Netty menambahkan, intervensi lingkungan dan edukasi masyarakat harus menjadi bagian integral dari strategi pengendalian. “Gerakan pembersihan sarang nyamuk, pengelolaan genangan air, serta sosialisasi perilaku hidup bersih dan sehat harus digencarkan. Keterlibatan tokoh masyarakat, tokoh agama, dan aparat desa sangat penting untuk mendorong partisipasi warga,” katanya.
Netty lantasa meminta pemerintah pusat tidak hanya fokus pada penanganan jangka pendek, tetapi juga menyiapkan strategi jangka panjang dalam mempertahankan status eliminasi malaria.
“Kita perlu memastikan kesiapsiagaan yang berkelanjutan, bukan sekadar mengatasi ledakan kasus sesaat. Ini termasuk memperkuat riset, memperluas edukasi, serta menyiapkan skema pembiayaan kesehatan yang memadai,” pungkas dia.

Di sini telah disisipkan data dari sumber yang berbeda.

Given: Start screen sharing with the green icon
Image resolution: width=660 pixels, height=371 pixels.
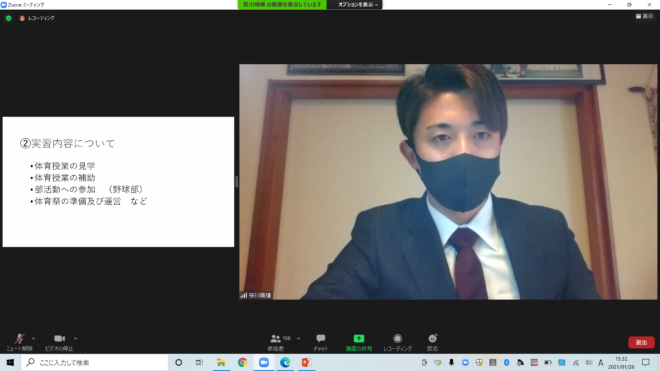Looking at the screenshot, I should coord(359,342).
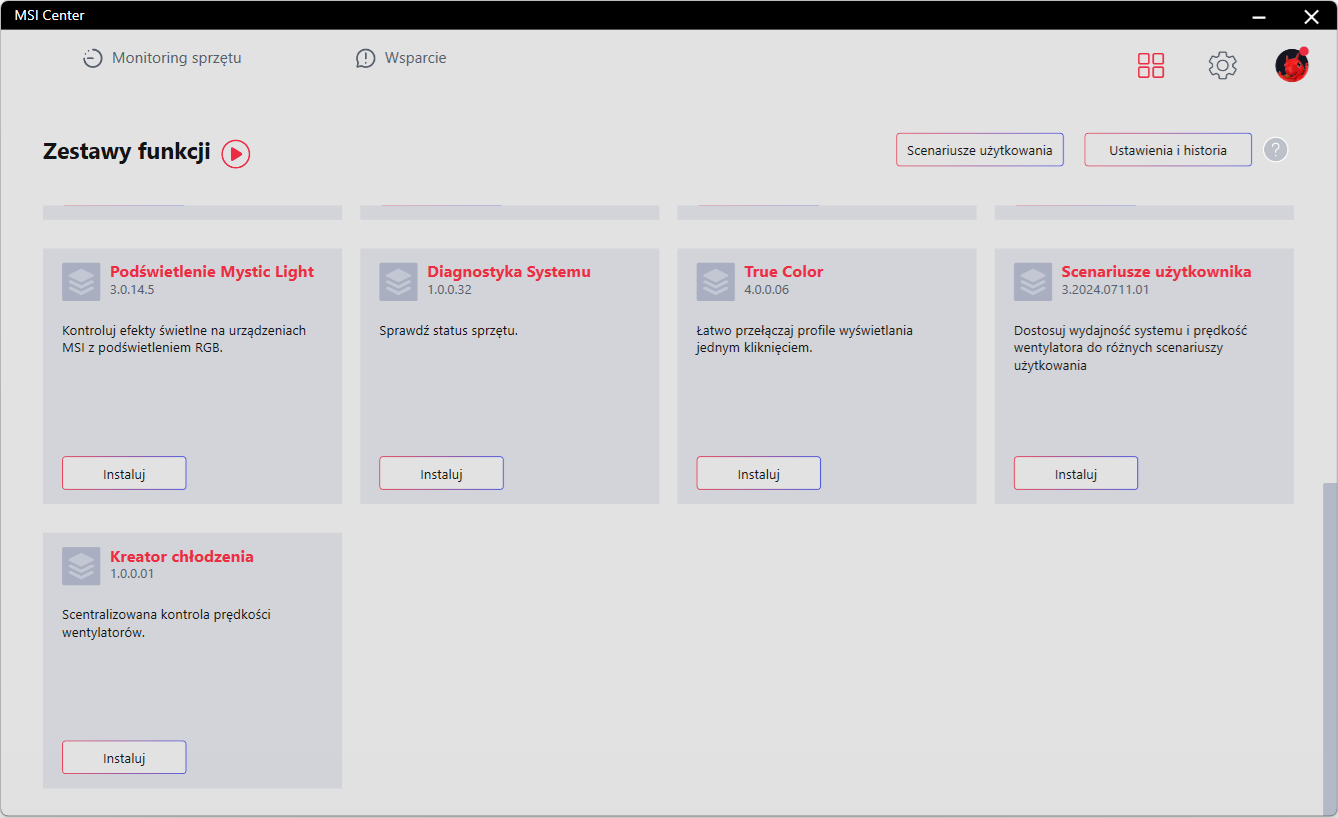The image size is (1338, 818).
Task: Click the red dragon user avatar
Action: click(x=1291, y=66)
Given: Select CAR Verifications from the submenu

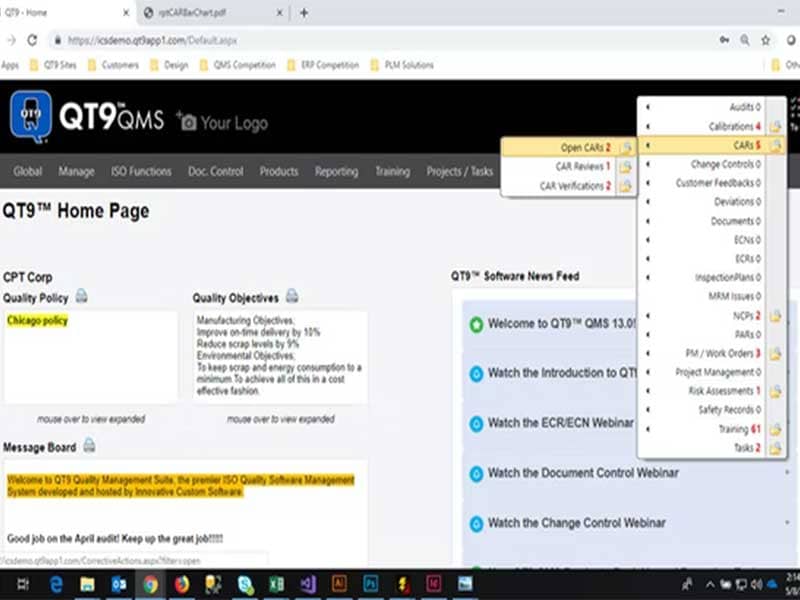Looking at the screenshot, I should [x=574, y=186].
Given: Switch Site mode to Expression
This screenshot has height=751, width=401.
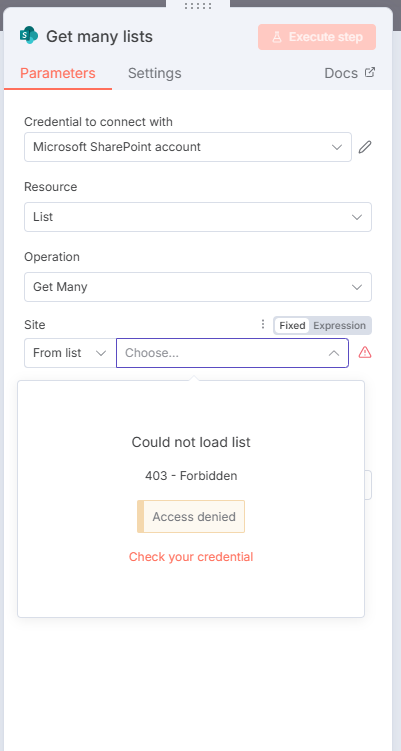Looking at the screenshot, I should click(x=339, y=326).
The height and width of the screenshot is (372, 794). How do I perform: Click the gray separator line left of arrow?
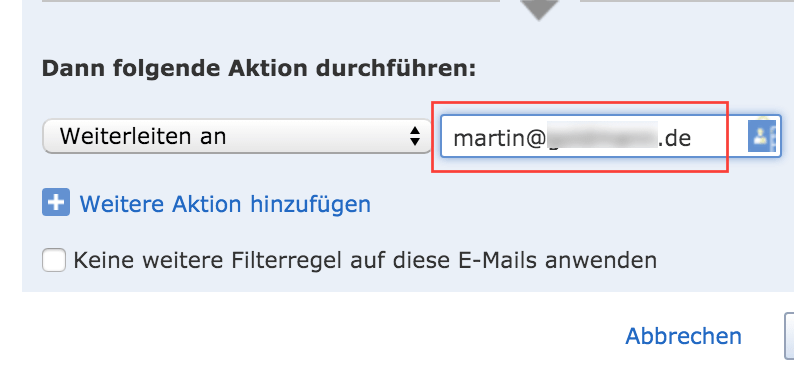click(271, 1)
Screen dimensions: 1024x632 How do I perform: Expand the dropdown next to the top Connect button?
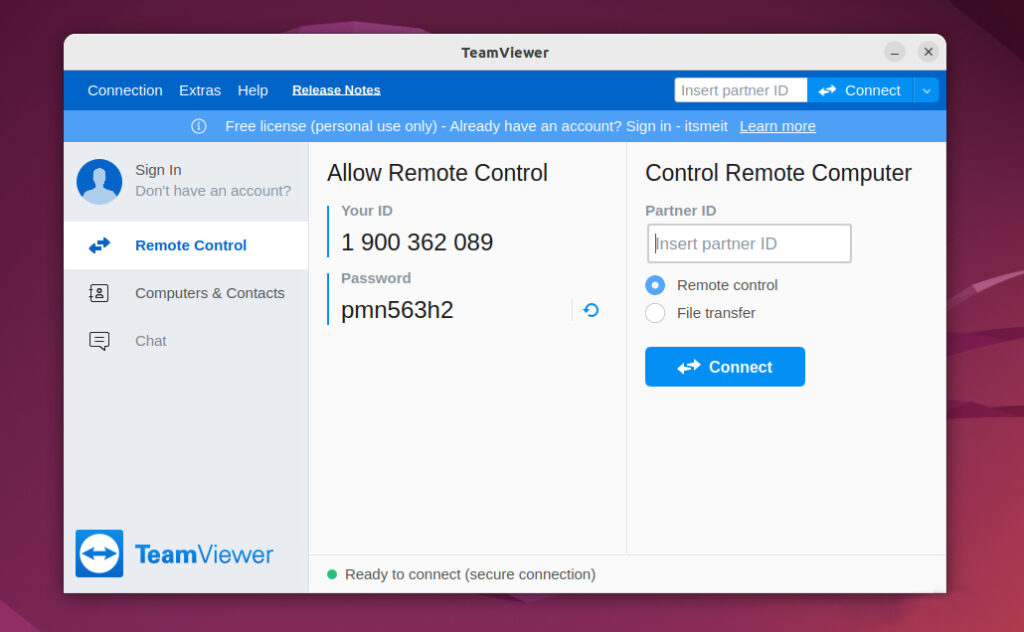pos(926,90)
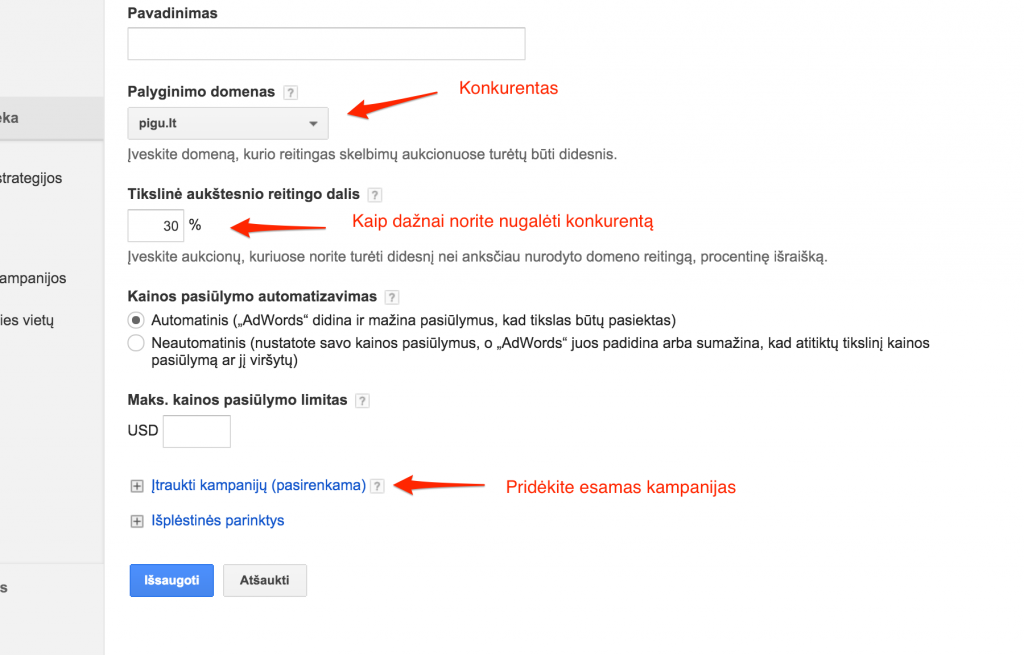Open the Išplėstinės parinktys link
Screen dimensions: 1024x655
point(217,520)

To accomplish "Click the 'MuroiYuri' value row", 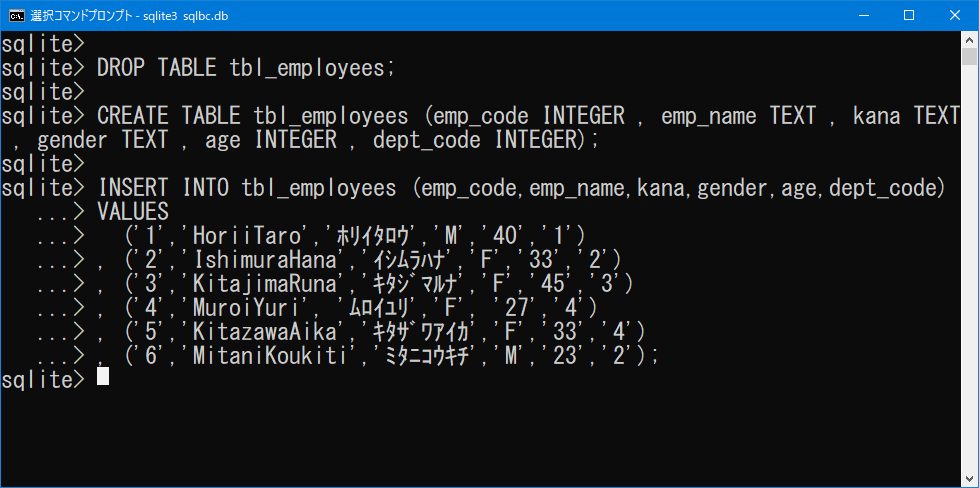I will [348, 308].
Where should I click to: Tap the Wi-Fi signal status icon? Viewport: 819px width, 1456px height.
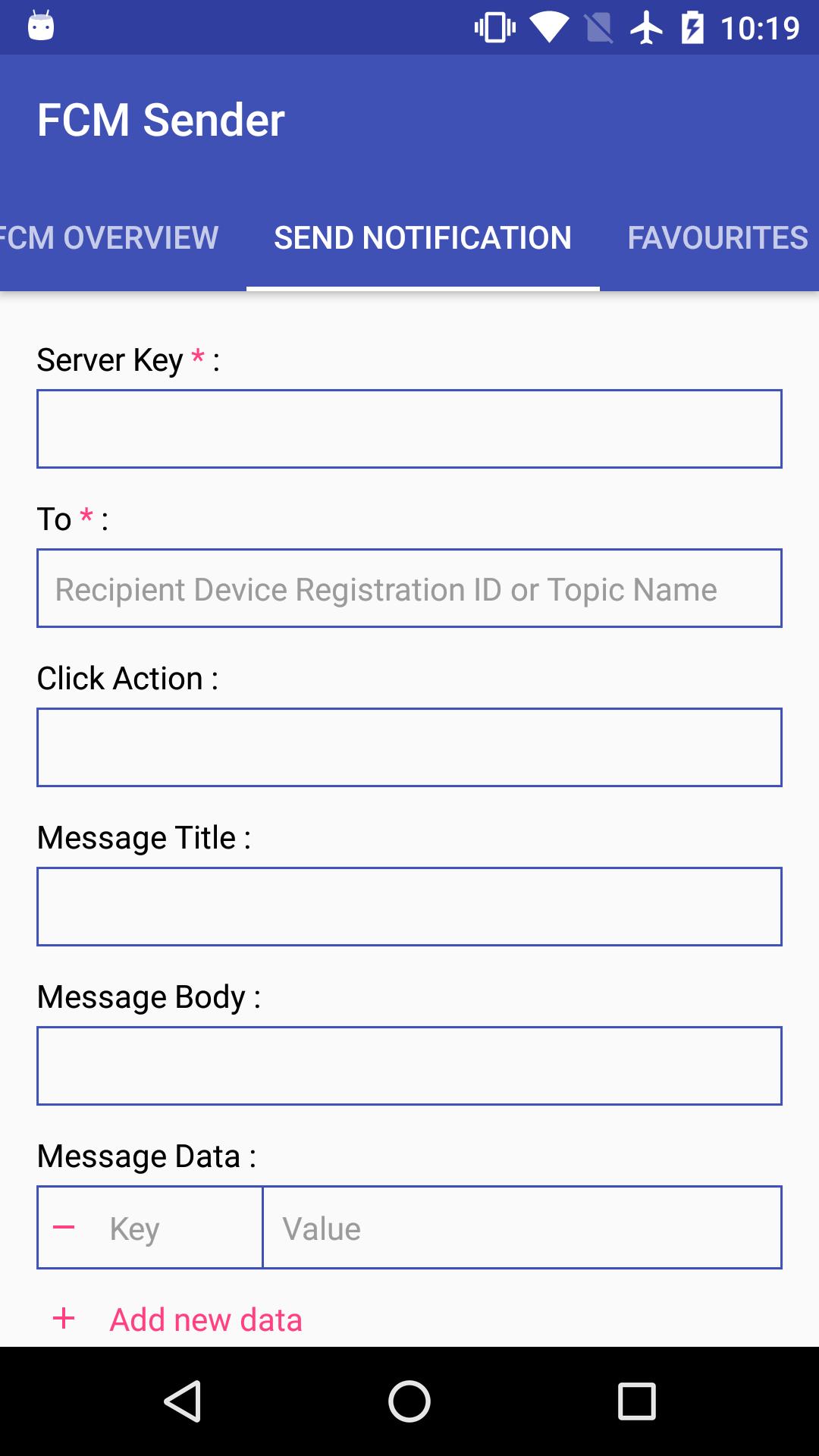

Kementerian Kesehatan RI (Kemenkes) sebelumnya telah mengungkap bahwa peningkatan kasus signifikan malaria di Primo berasal dari pekerja tambang. Padahal, kawasan Primo ini telah mendapatkan sertifikasi status elimnasi bebas malaria pada tahun 2024. Di tahun 2025 kabupaten justru sepanjang Januari hingga Agustus terdapat 168 kasus yang akhirnya membuat pemerintah setempat menetapkan kasus kejadian luar biasa (KLB).